Data for this exercise:

.....

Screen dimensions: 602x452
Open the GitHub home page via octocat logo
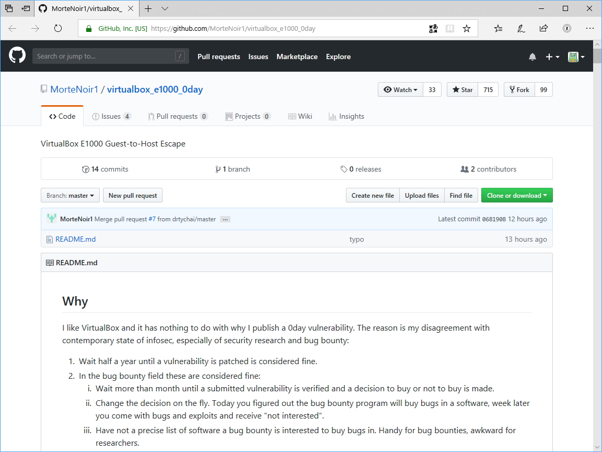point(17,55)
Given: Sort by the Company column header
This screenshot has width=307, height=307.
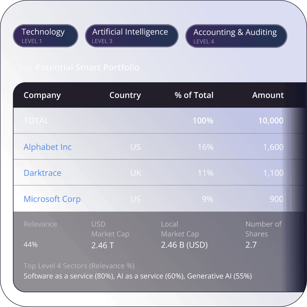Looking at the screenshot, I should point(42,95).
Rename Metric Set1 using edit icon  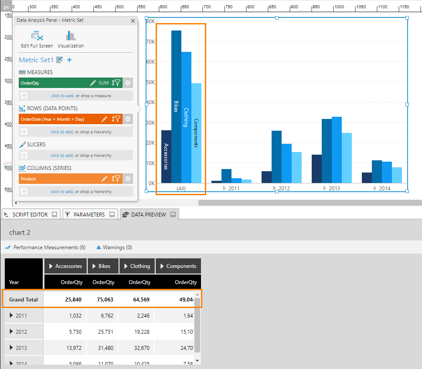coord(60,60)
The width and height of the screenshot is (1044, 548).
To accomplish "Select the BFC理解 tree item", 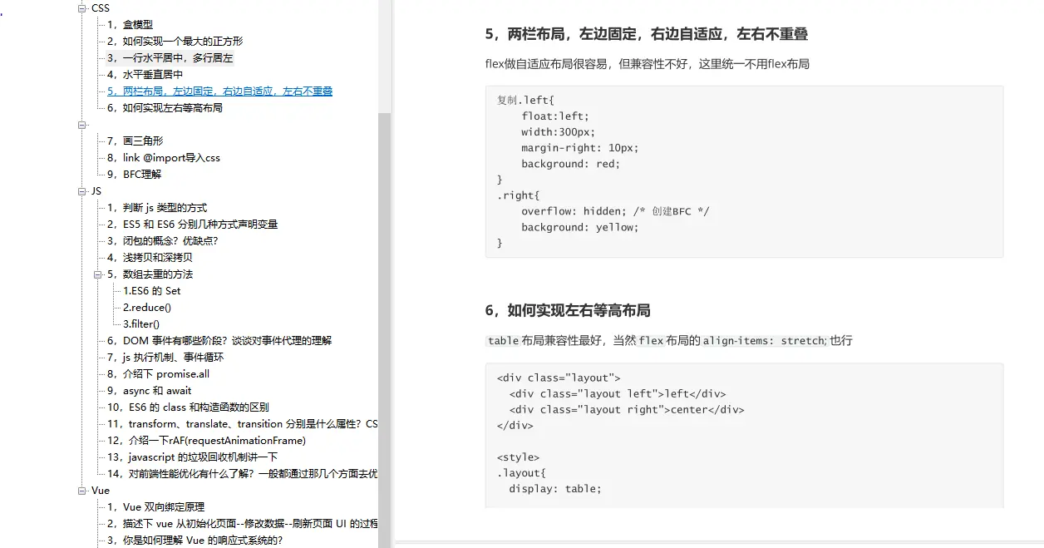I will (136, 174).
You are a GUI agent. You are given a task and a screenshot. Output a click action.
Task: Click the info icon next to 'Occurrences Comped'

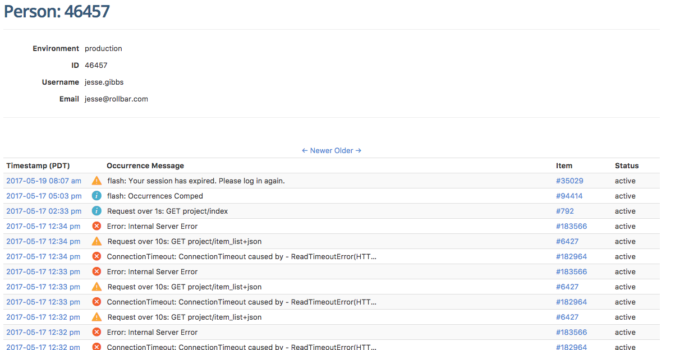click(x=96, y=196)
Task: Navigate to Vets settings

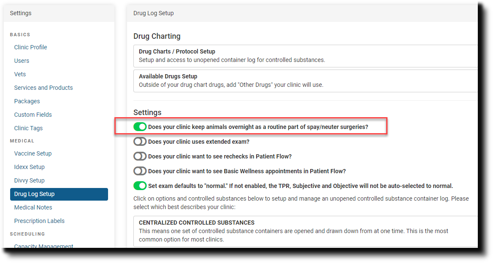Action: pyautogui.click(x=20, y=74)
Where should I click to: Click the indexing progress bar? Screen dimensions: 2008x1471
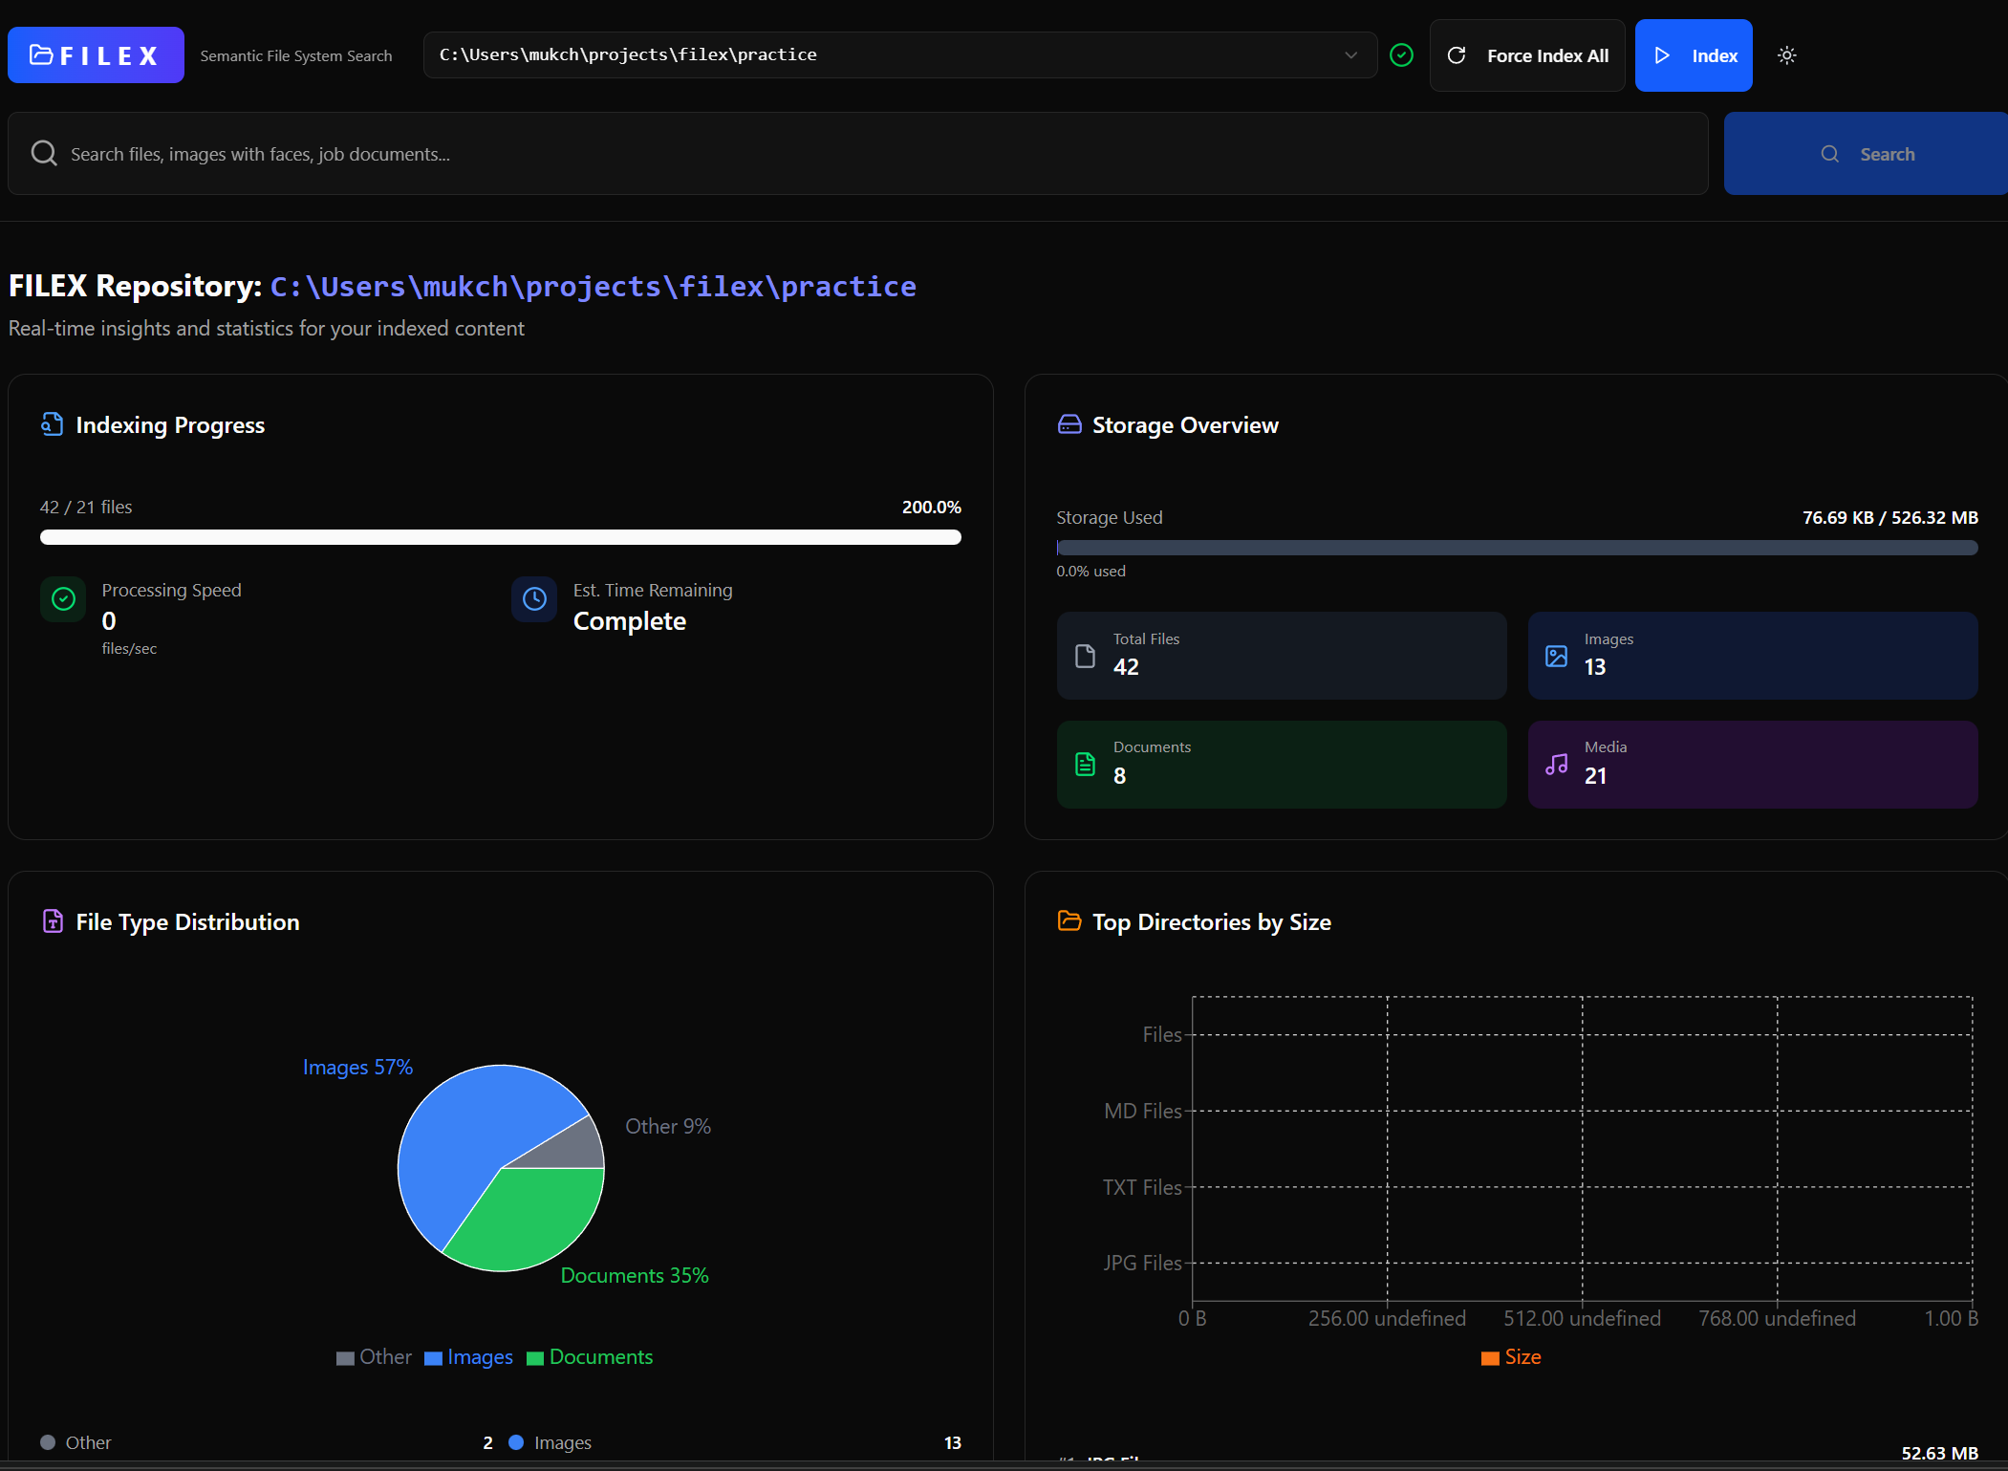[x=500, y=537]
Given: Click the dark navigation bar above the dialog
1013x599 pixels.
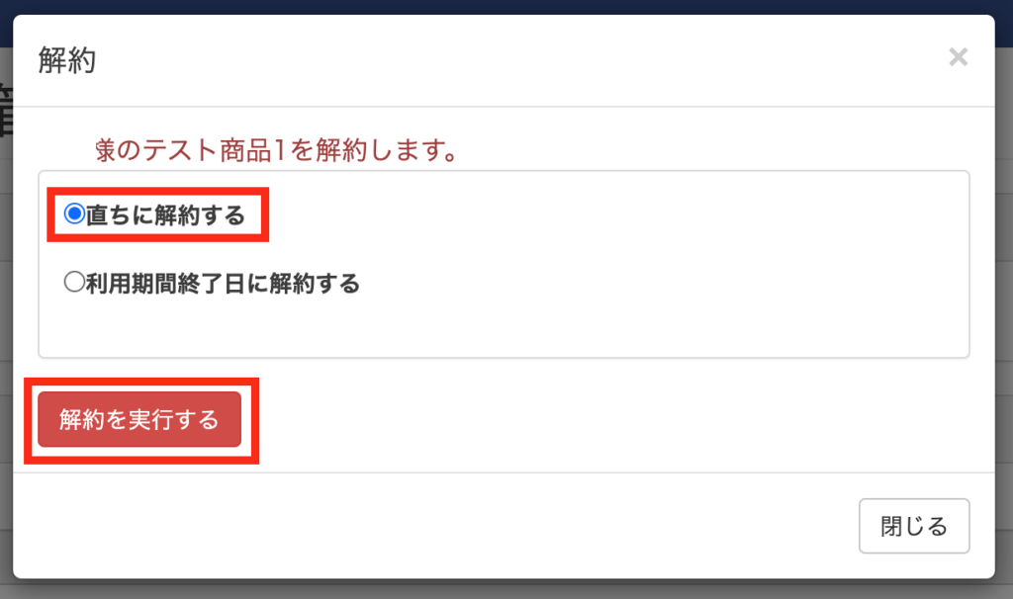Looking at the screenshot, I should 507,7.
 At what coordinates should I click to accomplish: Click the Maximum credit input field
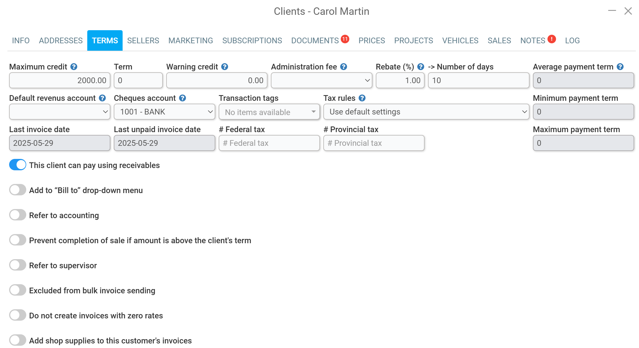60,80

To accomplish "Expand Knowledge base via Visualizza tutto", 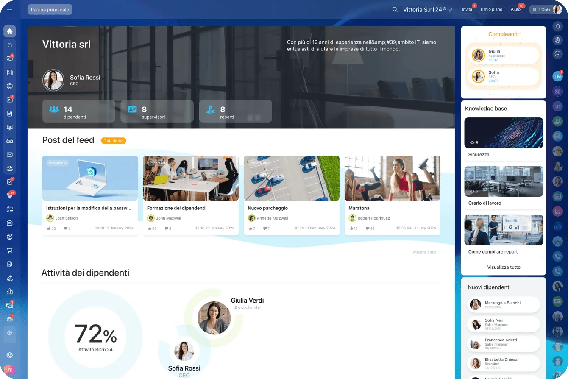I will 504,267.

.....

Stated goal: Copy out every line above that contains the word "dimensions".

Written answer:
Screen dimensions: 602x452
Where should I click to: Click the indexing progress bar? Screen dimensions: 2008x1471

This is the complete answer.